The regex thing thing is only so neat at the moment, as many of the regular expression characters get caught elsewhere in the parser, so we will want to do a bit more work – either we need to identify replacement characters for the standard RE characters of we need to borrow from the DPL2 approach and use special characters for "|", "[", and "{".

There is one issue that I need some help with – the only way that I’ve found to do a case insensitive search is to add “COLLATE utf8_general_ci “ immediately following the LIKE or REGEXP phrase.  The problem, however, is that this has to be “ COLLATE latin1_general_ci “ if the database was built as latin character set or UTF8 binary(?) and utf8 otherwise.  Lines 373 and 563 have these phrases.
Comment 1 Markus Krötzsch 2009-11-03 16:15:28 UTC
Both regular expressions and pattern matching on text blobs is generally assumed to lead to decreased performance. Did you do any checks regarding this? Does your extension allow for arbitrarily complex regular expressions (besides the syntactic constraints that you mentioned)?
Comment 2 Harold Solbrig 2009-11-03 17:11:07 UTC
(In reply to comment #1)

>> Both regular expressions and pattern matching on text blobs is generally
assumed to lead to decreased performance. Did you do any checks regarding this?

No - we needed this capability and, in our circumstances, it performed quite well. Note that this is only an issue, however, *if* you search text blobs - there is (almost) no change to the behavior if you don't.  All we've done is given the user an option that they didn't previously have. I state "almost" because the fix, as submitted, does a case insensitive search on both "traditional" wild cards and regular expressions.  This decision could be reversed, however, if there is any concern

>> Does your extension allow for arbitrarily complex regular expressions (besides the syntactic constraints that you mentioned)? 

The extension passes everything between the slashes to the MySQL REGEX operator (http://dev.mysql.com/doc/refman/5.1/en/regexp.html), so the capability is whatever is allowed here.  This is obviously less than ideal because of the database dependency, but, at the moment it seemed like the only viable option.
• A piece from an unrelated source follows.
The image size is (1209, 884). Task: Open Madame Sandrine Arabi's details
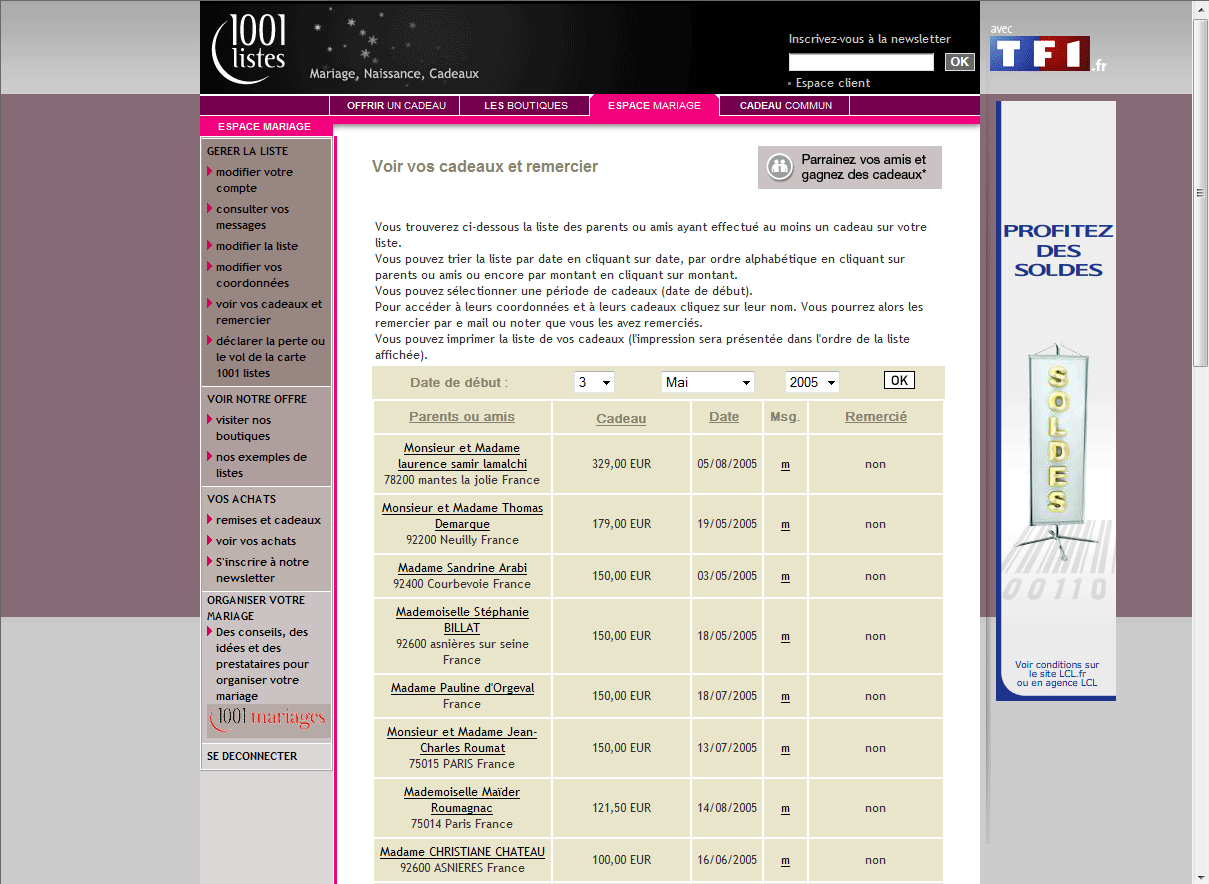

Of some concern is the fact that this may well be a security issue, as it is probably possible to inject SQL into the match text.  Note, however, that this situation existed prior to our patch - the wild card search had exactly the same issues.  If this is of concern, we would be happy to do what is necessary to lock both searches down.
Comment 3 p858snake 2011-04-30 00:09:07 UTC
*Bulk BZ Change: +Patch to open bugs with patches attached that are missing the keyword*
Comment 4 Sumana Harihareswara 2011-12-23 18:38:49 UTC
Marking "need-review" basically because it sounds like there's an unfinished code review conversation here.  If I'm wrong, please feel free to replace with "reviewed."
Comment 5 Sal Quintanilla 2012-06-15 15:46:12 UTC
Late comment:  For general deployment, case insensitivity needs its own request indicator.  A case sensitive ~*Mark* is a better wildcard search for people named Mark than the case insensitive version.